By 10 p.m.(0500 GMT), police had "made 45 arrests in connection with today’s riot in the East Precinct," the Seattle Police wrote in a Twitter post.
It said "21 officers sustained injuries after being struck by bricks, rocks mortars/other explosives. Most officers were able to return to duty. One was treated at a hospital for a knee injury."
Earlier the police had said they were working to secure access for the city's fire department to the blaze, which it said was started by about a dozen people who were part of a large group of demonstrators.
President Donald Trump said on Thursday that he expanded the deployment of federal police to Seattle, enraging local officials and igniting anger among protesters.
"We saw what was happening in Portland and we wanted to make sure in our city we were standing in solidarity with other moms," said Lhorna Murray, who attended on behalf of the newly formed Wall of Moms Seattle, replicating a tactic from the Portland protests where mothers, dressed in yellow, form a human wall between protesters and law enforcement.

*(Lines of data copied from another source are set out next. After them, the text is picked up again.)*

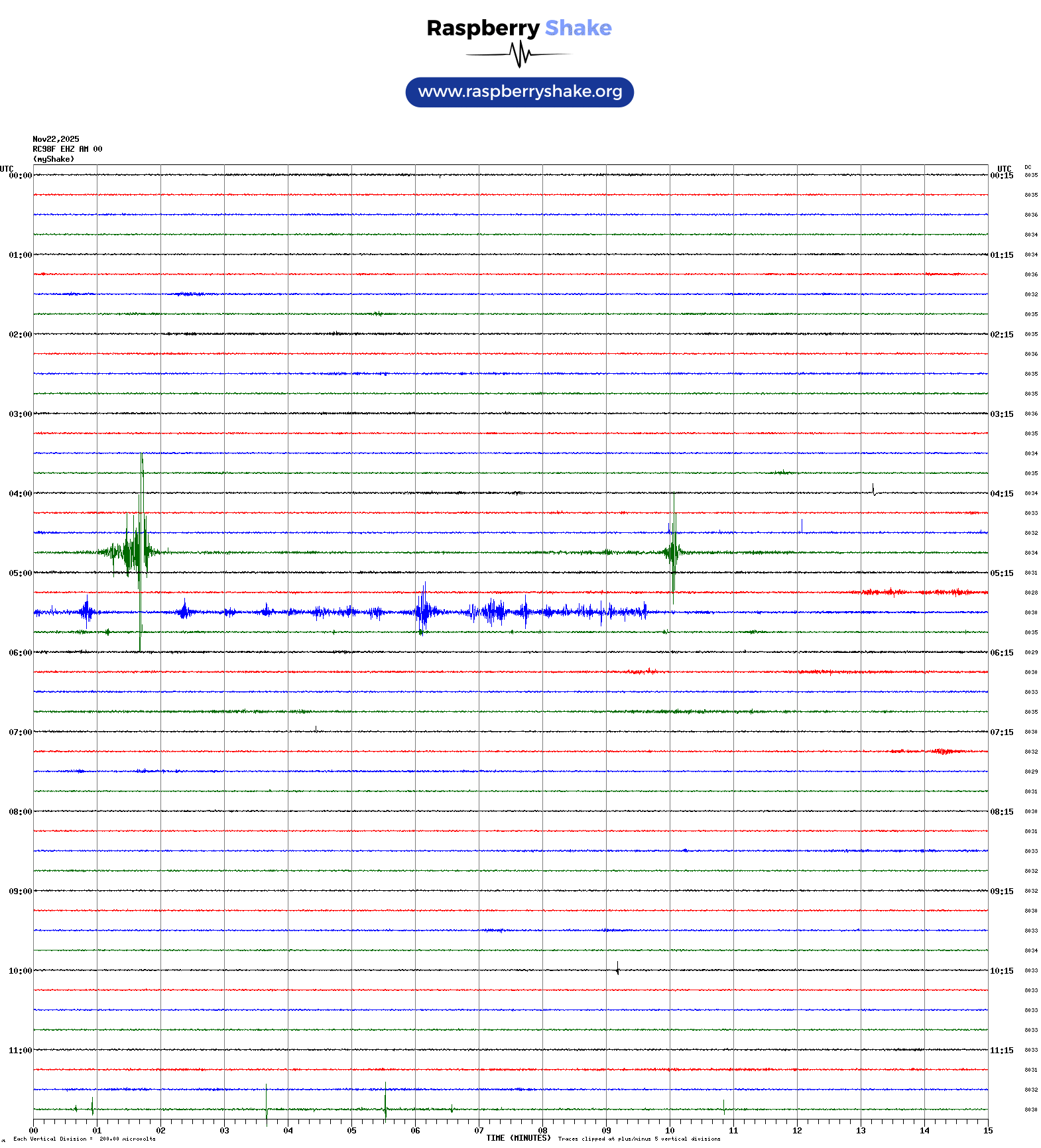Viewport: 1041px width, 1148px height.
Task: Click the black spike on the 10:00 trace
Action: pyautogui.click(x=617, y=969)
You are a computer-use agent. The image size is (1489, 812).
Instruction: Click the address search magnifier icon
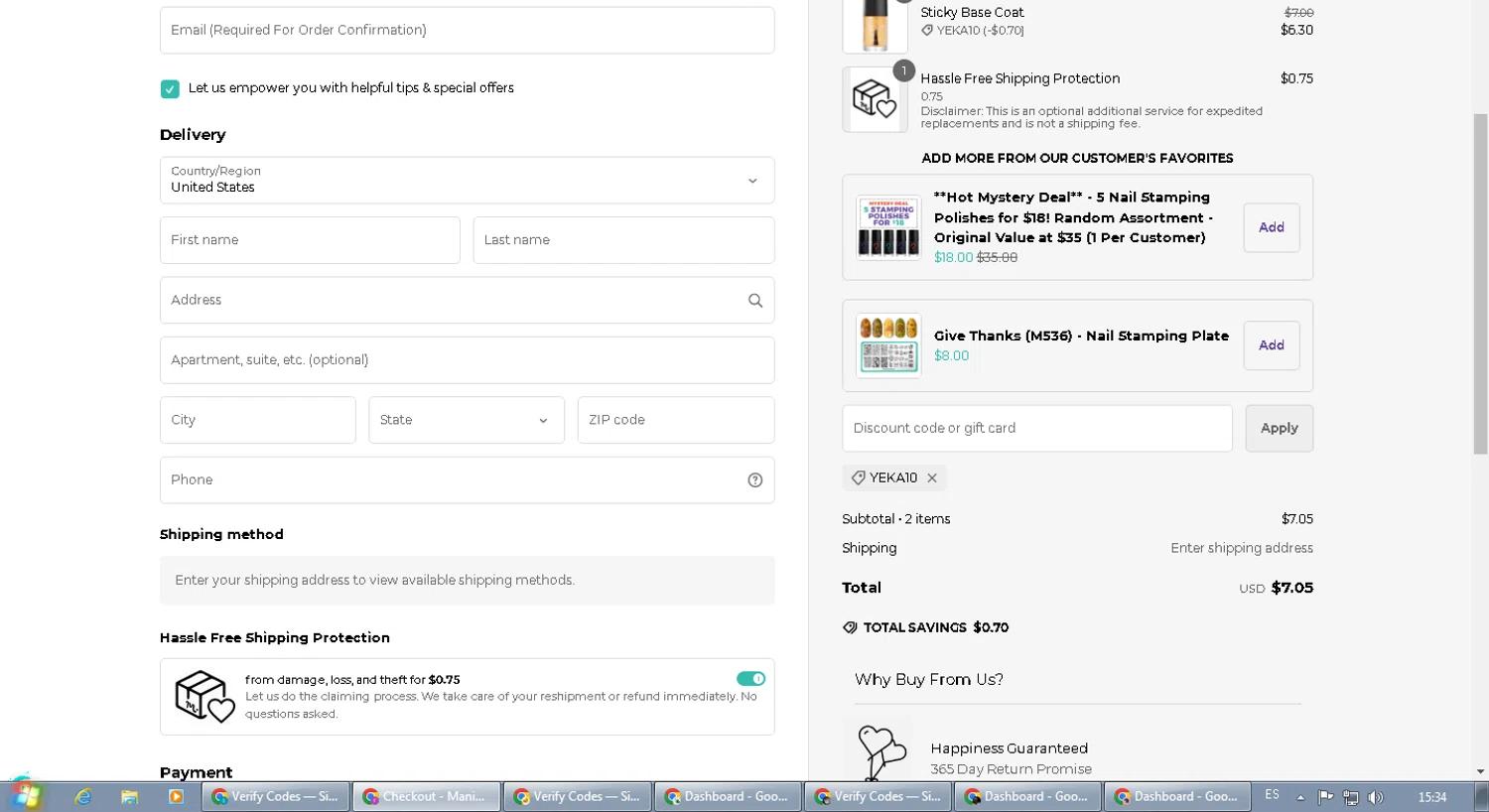tap(754, 301)
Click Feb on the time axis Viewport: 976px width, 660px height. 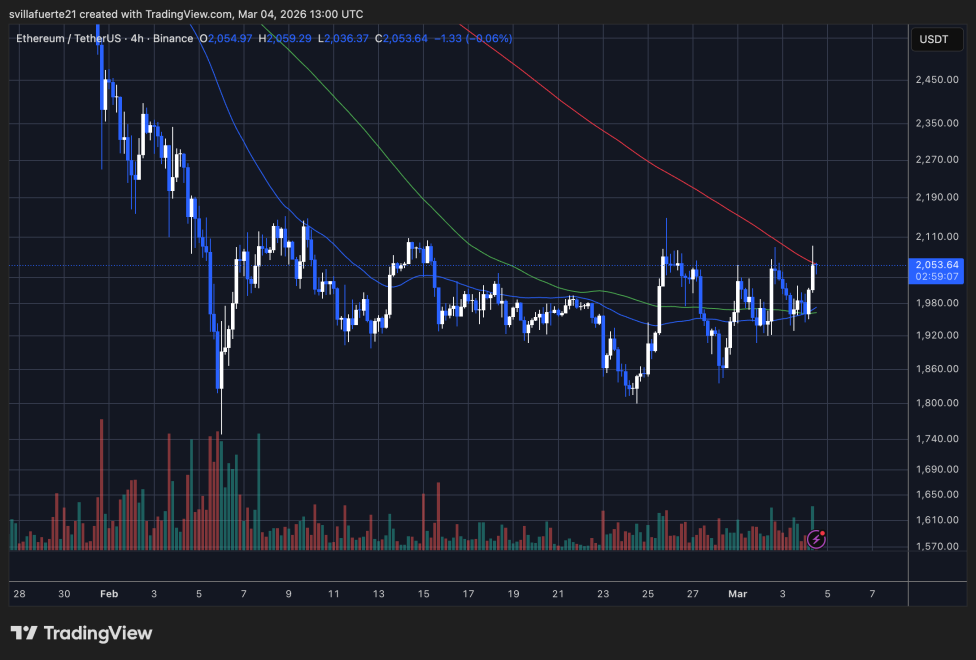point(108,594)
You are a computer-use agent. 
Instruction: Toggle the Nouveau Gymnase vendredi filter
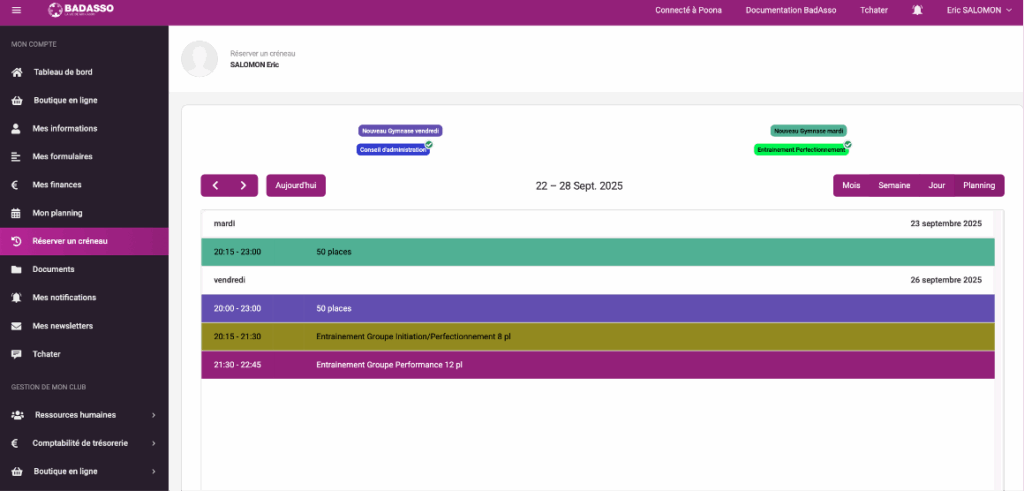400,131
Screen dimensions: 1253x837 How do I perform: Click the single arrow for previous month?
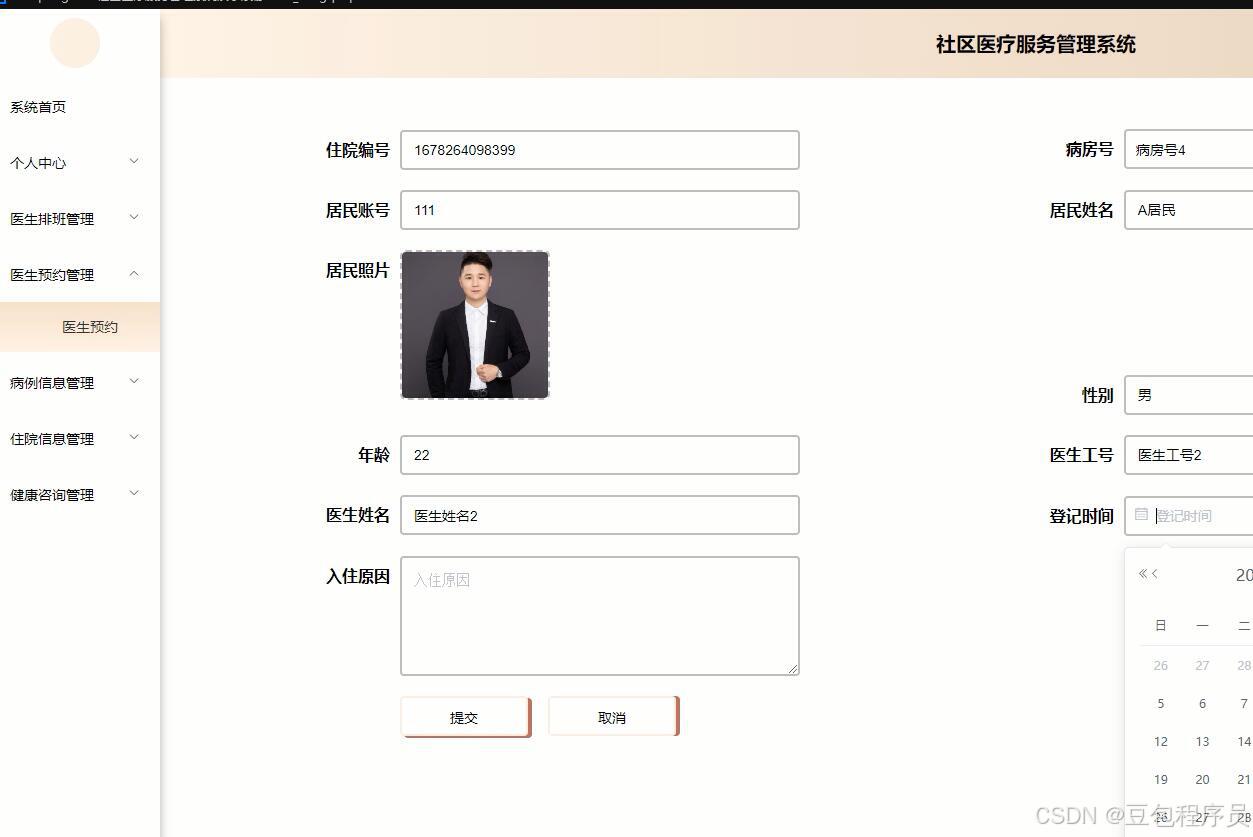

The tactics of federal officers in Portland have drawn the ire of local leaders and Democrats in Congress, who say those officers are using excessive force and complain of overreach by the Trump administration.
U.S. Attorney for the Western District of Washington Brian Moran said in a statement on Friday that federal agents are stationed in Seattle to protect federal properties and the work done in those buildings.
The Trump administration has also sent federal police to Chicago, Kansas City and Albuquerque, New Mexico, over the objections of those mayors.